Personal information
- Date of birth: 16 September 1985 (age 39)
- Place of birth: Leconi, Gabon
- Height: 1.78 m (5 ft 10 in)
- Position(s): Left back

Senior career*
- Years: Team / Apps / (Gls)
- 2002–2003: AS Mangasport
- 2003–2006: SCO Angers / 18 / (4)
- 2006–2007: Le Havre B / 18 / (0)
- 2007–2008: FC Zestaponi / 6 / (0)
- 2008–2009: FC Olimpi Rustavi / 34 / (3)
- 2009–2011: FC Nantes / 7 / (0)

International career
- 20042009: Gabon / 14 / (0)

= Ernest Akouassaga =

Gabonese football defender

Ernest Akouassaga (born 16 September 1985) is a Gabonese football defender.

== Career ==
Akoussaga began his career with AS Mangasport and joined in summer 2003 to French club SCO Angers.
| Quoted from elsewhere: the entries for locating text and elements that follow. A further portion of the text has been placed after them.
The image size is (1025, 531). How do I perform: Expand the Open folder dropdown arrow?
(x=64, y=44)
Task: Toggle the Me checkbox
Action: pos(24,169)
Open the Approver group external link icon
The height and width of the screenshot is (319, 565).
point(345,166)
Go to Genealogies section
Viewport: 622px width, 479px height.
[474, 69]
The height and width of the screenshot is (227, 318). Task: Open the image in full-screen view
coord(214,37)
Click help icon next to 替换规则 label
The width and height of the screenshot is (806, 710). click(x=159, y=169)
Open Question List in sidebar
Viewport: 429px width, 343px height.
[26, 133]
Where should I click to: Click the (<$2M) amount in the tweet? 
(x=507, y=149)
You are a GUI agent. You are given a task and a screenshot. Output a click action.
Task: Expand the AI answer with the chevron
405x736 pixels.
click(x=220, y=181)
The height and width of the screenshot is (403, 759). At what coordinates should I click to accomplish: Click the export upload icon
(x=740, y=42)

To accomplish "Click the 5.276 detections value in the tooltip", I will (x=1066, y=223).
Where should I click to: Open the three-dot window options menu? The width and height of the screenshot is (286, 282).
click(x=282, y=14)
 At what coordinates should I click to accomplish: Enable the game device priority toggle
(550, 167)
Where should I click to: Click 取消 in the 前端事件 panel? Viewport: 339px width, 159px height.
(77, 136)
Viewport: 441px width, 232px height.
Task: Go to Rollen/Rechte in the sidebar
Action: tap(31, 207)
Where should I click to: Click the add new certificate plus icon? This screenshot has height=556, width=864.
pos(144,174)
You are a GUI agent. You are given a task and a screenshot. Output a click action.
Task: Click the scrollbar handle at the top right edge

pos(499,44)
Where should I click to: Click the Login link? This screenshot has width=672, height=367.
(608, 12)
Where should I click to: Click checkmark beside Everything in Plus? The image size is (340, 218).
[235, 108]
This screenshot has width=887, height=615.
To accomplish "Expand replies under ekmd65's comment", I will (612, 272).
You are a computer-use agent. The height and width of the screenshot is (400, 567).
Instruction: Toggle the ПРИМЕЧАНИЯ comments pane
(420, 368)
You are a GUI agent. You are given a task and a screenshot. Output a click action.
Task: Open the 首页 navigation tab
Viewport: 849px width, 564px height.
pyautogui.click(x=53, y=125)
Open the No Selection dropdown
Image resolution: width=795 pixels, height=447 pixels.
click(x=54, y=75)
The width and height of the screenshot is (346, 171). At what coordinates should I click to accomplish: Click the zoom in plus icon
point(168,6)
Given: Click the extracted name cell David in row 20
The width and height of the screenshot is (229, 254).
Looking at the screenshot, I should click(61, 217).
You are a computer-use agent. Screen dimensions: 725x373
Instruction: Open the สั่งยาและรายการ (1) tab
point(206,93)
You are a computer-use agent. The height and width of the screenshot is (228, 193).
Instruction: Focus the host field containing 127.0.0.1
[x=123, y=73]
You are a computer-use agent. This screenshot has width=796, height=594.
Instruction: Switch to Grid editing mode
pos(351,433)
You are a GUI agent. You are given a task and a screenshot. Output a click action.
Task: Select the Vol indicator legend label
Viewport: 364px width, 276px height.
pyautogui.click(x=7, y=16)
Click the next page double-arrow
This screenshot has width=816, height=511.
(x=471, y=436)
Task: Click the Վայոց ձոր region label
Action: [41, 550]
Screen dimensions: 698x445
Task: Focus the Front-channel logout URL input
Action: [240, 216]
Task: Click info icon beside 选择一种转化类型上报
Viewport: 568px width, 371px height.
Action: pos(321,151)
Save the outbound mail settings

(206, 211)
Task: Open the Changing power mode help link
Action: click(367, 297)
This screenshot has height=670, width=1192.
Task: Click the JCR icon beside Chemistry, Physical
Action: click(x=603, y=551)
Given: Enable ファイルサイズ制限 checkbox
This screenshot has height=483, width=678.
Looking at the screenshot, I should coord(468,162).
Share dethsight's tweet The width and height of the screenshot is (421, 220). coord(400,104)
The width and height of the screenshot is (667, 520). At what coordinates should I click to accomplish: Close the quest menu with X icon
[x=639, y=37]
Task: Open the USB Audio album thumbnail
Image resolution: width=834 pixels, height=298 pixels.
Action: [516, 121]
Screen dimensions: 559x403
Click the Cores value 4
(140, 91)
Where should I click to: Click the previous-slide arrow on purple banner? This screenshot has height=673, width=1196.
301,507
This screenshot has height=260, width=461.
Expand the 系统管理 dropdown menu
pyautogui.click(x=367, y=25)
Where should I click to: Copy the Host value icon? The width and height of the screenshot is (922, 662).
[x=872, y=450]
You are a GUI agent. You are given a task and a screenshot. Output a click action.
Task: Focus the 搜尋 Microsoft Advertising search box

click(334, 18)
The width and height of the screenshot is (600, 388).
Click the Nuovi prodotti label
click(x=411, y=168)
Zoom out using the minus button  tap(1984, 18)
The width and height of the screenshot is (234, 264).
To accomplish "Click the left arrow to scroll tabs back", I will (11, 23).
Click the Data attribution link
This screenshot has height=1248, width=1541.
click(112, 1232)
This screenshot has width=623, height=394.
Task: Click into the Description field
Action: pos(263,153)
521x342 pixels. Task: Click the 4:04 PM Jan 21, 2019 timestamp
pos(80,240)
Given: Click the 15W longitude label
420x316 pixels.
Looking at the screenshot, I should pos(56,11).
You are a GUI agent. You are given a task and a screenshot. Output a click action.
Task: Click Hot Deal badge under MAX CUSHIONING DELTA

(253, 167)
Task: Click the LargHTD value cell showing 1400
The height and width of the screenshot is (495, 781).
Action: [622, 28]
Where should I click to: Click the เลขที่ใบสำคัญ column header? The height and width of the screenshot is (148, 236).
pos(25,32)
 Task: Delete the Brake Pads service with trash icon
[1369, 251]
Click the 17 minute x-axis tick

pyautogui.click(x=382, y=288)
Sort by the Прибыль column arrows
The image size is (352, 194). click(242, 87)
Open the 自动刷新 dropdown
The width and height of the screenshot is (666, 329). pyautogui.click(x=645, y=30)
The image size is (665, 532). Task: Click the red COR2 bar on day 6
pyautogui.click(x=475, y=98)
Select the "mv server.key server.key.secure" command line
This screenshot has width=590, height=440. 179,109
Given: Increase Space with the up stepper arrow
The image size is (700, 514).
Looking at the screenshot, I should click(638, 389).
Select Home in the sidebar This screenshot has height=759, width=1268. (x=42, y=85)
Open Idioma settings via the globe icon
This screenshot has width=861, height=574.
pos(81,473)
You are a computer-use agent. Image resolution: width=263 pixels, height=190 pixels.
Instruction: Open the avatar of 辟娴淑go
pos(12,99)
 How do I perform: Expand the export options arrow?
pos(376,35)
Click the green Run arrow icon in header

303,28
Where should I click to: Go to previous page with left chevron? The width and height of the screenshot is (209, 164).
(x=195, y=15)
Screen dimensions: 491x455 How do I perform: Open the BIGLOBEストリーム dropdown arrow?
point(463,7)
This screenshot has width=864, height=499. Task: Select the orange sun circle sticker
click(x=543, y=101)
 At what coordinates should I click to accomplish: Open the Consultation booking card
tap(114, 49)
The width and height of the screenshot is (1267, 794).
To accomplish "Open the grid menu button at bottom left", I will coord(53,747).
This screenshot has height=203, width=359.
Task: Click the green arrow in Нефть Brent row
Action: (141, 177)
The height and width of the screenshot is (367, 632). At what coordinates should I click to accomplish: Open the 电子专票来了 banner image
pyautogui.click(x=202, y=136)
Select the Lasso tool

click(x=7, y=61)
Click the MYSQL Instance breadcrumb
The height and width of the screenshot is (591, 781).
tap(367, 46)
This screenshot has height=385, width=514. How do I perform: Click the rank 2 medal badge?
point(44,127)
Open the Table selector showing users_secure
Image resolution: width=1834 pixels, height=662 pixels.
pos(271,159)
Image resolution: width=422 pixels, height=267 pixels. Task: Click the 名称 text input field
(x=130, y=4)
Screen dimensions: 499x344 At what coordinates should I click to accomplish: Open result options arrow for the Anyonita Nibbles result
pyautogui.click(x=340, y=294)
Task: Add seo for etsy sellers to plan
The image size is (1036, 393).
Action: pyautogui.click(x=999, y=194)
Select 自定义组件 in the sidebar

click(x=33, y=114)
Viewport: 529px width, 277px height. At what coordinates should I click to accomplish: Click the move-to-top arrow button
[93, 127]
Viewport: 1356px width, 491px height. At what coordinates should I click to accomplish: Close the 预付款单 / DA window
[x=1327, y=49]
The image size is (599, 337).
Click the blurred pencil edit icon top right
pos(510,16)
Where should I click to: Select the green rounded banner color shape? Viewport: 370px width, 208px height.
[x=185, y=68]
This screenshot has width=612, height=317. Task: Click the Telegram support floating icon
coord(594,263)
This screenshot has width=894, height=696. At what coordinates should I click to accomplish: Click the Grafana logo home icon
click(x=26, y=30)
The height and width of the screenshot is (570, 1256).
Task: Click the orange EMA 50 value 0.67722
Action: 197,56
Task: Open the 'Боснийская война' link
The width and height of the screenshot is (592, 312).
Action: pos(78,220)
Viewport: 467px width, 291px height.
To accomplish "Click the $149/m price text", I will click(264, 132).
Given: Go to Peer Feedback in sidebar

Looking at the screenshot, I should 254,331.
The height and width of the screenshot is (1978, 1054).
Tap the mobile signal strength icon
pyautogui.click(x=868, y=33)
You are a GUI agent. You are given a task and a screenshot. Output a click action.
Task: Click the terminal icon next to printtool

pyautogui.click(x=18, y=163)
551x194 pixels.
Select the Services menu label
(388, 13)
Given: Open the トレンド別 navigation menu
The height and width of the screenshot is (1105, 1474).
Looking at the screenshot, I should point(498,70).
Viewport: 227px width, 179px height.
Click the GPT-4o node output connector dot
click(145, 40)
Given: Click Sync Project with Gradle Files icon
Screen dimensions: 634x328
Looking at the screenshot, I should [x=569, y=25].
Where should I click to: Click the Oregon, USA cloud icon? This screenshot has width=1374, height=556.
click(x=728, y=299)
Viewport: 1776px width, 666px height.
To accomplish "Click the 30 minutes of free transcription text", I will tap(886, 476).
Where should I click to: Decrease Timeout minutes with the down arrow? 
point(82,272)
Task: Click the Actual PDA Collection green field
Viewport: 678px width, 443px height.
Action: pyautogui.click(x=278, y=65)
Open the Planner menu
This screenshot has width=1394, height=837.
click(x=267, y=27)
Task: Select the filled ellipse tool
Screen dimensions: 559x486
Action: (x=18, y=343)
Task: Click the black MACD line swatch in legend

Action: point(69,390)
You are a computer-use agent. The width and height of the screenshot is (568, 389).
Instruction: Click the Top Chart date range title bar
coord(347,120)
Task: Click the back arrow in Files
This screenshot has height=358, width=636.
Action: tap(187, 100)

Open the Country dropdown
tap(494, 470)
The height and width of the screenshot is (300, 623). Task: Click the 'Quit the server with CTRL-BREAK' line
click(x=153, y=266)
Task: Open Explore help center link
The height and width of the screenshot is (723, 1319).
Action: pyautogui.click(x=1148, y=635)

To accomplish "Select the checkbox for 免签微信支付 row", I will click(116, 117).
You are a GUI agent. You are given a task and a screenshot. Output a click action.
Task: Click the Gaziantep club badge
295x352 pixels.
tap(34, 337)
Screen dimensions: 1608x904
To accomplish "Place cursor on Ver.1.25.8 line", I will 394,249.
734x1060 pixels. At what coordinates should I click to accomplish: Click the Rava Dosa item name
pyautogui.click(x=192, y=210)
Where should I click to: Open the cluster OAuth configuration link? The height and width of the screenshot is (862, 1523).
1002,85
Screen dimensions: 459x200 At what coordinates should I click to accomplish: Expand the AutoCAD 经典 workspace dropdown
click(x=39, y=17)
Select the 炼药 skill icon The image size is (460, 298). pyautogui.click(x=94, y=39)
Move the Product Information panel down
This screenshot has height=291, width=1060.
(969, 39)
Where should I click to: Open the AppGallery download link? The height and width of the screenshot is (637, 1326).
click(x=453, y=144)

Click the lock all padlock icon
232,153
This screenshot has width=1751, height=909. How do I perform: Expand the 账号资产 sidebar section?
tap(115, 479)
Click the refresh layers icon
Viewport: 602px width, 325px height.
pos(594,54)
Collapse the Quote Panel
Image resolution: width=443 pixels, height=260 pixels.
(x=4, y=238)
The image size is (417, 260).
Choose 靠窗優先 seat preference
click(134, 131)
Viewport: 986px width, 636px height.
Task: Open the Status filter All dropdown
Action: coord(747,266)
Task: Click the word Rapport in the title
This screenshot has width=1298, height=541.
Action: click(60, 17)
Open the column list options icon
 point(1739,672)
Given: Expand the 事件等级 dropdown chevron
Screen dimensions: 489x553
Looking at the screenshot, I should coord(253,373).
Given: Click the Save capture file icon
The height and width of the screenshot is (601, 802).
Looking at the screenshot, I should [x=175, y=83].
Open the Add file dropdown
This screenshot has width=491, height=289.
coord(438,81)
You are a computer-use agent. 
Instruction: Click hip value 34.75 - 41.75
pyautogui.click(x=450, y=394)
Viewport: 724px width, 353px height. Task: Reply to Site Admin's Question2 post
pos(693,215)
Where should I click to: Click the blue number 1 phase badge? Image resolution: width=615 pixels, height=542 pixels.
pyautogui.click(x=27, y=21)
He played in three years SCO Angers just nine games, who scores four goals and signed in summer 2006 a contract with Le Havre AC. Akoussaga played only eighteen games for the reserve by Le Havre AC and was transferred in summer 2007 to FC Olimpi Rustavi. After two years in the Umaglesi Liga with Rustavi, turned back to France and signed on 13 July 2009 a contract with FC Nantes.

== International career ==
Akoussaga is a member of the Gabon national football team.